Comment ces enfants ont-ils été contaminés ?
« Chez certains, c’est la transmission mère-enfant. Cette transmission a eu lieu parce que des mères qui n’étaient pas dépistées, l’ont été au cours de la grossesse. Souvent, c’est au cours de l’accouchement ou pendant les trois derniers mois de grossesse qu’on découvre leur séropositivité. C’est dire qu’elles n’ont pas bénéficié de consultations prénatales (CPN). Il arrive également que des enfants lors de leur prise en charge présentent un tableau de malnutrition. Le dépistage au VIH est systématique pour un enfant malnutri. Et souvent, on constate que ces enfants sont séropositifs. Une fois ce constat fait, on essaie de faire un dépistage familial en s’intéressant à la mère et au père, etc. Ce dépistage familial permet de noter la séropositivité des parents surtout de la maman qui a contaminé son enfant », a expliqué le gestionnaire des données VIH du district sanitaire de Koumpentoum.

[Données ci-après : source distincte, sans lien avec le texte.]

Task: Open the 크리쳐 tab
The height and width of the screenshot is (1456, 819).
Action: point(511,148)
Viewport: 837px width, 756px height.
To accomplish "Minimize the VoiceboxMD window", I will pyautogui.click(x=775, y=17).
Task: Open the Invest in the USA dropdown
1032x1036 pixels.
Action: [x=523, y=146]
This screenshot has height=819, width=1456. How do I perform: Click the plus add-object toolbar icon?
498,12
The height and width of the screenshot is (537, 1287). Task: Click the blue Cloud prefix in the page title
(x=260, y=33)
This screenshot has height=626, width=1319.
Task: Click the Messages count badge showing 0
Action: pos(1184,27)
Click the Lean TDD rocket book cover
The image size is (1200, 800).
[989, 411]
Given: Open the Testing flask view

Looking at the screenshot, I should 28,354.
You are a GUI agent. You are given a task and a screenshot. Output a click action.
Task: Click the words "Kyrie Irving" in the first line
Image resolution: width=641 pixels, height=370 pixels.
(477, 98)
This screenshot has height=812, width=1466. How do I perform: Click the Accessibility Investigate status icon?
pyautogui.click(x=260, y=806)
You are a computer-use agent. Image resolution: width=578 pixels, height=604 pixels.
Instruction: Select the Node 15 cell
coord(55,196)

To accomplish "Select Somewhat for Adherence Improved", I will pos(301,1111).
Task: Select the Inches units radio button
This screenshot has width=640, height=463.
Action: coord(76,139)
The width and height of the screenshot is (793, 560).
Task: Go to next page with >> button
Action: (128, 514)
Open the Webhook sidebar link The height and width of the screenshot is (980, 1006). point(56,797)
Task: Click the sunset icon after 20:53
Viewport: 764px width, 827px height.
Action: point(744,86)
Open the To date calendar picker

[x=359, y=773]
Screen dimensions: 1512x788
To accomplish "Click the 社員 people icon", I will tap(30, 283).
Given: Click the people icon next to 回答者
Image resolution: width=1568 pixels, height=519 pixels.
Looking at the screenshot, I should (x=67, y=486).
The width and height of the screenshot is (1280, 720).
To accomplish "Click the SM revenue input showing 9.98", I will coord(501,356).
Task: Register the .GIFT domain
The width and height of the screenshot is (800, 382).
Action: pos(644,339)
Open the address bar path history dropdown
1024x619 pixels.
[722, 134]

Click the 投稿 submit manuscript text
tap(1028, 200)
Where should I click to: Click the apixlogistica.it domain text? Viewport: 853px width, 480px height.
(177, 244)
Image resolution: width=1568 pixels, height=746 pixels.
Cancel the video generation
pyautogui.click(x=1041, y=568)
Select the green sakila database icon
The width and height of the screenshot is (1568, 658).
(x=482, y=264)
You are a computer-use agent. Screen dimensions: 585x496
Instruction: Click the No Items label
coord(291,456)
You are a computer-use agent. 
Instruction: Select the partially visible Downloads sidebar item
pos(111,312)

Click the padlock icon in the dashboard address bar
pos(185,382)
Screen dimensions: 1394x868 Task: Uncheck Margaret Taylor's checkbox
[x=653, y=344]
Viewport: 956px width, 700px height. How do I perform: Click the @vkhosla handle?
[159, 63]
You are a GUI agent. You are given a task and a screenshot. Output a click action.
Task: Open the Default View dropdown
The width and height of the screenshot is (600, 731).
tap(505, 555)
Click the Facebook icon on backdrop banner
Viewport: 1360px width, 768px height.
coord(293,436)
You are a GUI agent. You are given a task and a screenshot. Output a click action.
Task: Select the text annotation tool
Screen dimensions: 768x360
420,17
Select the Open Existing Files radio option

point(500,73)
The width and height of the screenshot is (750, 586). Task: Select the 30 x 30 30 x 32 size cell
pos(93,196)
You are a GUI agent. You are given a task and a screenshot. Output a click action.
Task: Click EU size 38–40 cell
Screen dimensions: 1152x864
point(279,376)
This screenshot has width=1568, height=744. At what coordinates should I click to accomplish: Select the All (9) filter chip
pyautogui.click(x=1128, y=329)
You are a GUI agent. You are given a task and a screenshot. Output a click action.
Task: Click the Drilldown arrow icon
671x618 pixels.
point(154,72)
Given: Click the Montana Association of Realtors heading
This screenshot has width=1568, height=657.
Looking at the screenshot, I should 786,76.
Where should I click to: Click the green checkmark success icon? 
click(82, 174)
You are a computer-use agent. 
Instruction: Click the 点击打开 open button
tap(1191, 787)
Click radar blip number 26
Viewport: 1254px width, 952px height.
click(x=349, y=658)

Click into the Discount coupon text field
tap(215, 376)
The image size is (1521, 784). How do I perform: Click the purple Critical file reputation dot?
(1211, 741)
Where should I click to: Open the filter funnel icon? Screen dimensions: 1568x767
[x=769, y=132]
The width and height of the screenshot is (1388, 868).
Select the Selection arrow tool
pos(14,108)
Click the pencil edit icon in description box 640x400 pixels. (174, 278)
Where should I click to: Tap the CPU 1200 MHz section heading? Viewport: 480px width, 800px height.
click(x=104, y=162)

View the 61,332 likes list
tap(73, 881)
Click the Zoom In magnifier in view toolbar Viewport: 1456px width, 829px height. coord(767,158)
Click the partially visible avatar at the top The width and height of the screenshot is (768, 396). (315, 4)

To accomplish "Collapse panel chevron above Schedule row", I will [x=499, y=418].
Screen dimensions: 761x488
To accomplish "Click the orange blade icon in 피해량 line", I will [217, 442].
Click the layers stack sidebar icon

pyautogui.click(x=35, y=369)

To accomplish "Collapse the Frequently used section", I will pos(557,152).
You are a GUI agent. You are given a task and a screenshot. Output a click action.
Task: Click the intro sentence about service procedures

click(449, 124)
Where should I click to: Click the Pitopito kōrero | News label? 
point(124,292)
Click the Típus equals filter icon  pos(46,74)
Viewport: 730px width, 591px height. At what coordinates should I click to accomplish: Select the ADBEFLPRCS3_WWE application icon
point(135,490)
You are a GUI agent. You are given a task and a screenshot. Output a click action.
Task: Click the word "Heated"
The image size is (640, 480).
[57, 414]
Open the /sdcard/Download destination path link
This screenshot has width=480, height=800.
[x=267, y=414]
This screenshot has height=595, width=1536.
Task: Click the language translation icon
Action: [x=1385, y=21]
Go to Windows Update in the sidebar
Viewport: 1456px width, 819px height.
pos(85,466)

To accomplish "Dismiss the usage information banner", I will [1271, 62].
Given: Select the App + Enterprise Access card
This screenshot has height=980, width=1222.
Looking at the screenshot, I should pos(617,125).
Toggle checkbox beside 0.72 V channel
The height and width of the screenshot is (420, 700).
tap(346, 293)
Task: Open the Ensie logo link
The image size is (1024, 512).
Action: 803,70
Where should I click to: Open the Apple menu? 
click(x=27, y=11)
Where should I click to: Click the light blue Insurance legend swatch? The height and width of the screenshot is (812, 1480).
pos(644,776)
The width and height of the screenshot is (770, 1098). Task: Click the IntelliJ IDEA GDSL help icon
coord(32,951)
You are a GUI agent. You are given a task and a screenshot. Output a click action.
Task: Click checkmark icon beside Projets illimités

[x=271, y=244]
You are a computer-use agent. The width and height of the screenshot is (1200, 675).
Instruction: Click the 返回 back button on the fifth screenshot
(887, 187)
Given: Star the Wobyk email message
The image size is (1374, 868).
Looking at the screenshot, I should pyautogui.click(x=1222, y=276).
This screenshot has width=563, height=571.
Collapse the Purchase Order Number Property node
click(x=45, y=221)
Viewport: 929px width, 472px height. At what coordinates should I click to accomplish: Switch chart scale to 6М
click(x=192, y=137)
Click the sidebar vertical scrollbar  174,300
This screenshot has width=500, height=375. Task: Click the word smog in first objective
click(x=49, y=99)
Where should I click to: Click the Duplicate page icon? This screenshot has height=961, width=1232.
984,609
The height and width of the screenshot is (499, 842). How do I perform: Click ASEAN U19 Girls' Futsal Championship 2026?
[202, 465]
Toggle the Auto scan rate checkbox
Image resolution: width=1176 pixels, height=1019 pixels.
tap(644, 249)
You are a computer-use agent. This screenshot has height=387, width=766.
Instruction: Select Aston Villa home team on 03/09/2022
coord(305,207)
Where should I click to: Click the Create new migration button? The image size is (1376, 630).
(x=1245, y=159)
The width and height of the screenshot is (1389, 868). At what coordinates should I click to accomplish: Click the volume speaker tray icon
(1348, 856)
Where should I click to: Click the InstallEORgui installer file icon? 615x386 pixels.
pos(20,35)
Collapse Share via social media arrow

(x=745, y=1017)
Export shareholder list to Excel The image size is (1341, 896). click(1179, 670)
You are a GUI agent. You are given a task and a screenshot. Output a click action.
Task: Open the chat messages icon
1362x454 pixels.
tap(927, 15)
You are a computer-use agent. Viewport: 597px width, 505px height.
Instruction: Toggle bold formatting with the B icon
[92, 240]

La prise en charge de ces enfants
A Koumpentoum, lorsque l’enfant dépisté est déclaré séropositif, « la prise en charge est immédiate et adéquate en fonction de son état nutritionnel. Et cette prise en charge consiste à lui donner des antirétroviraux (ARV). Mais dès la naissance de l’enfant (séropositif), des ARV lui sont administrés chaque jour en fonction de son poids. « C’est assez fastidieux de gérer un enfant séropositif car jusqu’à un poids de 20 kg, l’enfant doit prendre le médicament matin et soir. On doit également, à chaque rendez-vous, peser l’enfant. Ce qui est assez difficile », a précisé Dr. Sambou.
Selon le Comité National de Lutte contre le Sida (CNLS), « le faible accès au dépistage chez les enfants serait lié à plusieurs facteurs dont la stigmatisation, le statut d’orphelin, le faible niveau socio-économique des familles ainsi que les facteurs programmatiques comme l’insuffisance d’intégration du dépistage systématique du VIH dans les services de prise en charge des enfants et le faible recours au dépistage familial ».
Pour lutter efficacement contre la propagation du VIH-Sida particulièrement chez les enfants, « la communication est au centre des stratégies de prévention destinées à influencer le comportement individuel et social ». L’abstinence sexuelle, la fidélité, le port du préservatif et la fidélité réciproque semblent être une batterie d’actes à poser pour renforcer la lutte et par ricochet, stopper la propagation. Cela met en évidence le rôle déterminant des médiatrices dans le processus.
Pour Mme Khady Dieng, médiatrice au centre de santé de Koumpentoum, il est urgent d’appuyer la mise en œuvre des programmes sur le VIH-Sida auprès des jeunes et des adolescents, de soutenir l’implication croissante de la société civile dans la riposte au sida, d’aider à réduire la stigmatisation et la discrimination envers les personnes vivant avec le VIH, etc. »
Elle soutient également qu’il faut « l’engagement des associations de personnes vivant avec le VIH dans la réponse aux pandémies comme le COVID ». Sur la prise en charge des enfants séropositifs, la médiatrice se dit satisfaite « car ces derniers sont très bien suivis et ne présentent aucune complication ».
Dr. Misséte Moussa Sambou, médecin et gestionnaire de données VIH du district sanitaire de Koumpentoum, a déclaré, en guise de conclusion, que « sur l’ensemble des naissances enregistrées l’année dernière (2023), seul un enfant est positif ». Il a également signalé que la prise en charge est décentralisée dans le district de Koumpentoum. Les patients peuvent se présenter à la structure sanitaire de leur choix pour bénéficier des soins.
Toutefois, a regretté Dr Sambou, la pauvreté de la population aggravée par l’enclavement de certains villages occasionnant l’inaccessibilité aux structures sanitaires, le manque de formation du personnel soignant et des acteurs communautaires, sont de réelles difficultés dans la prise en charge des enfants vivant avec le VIH en milieu rural.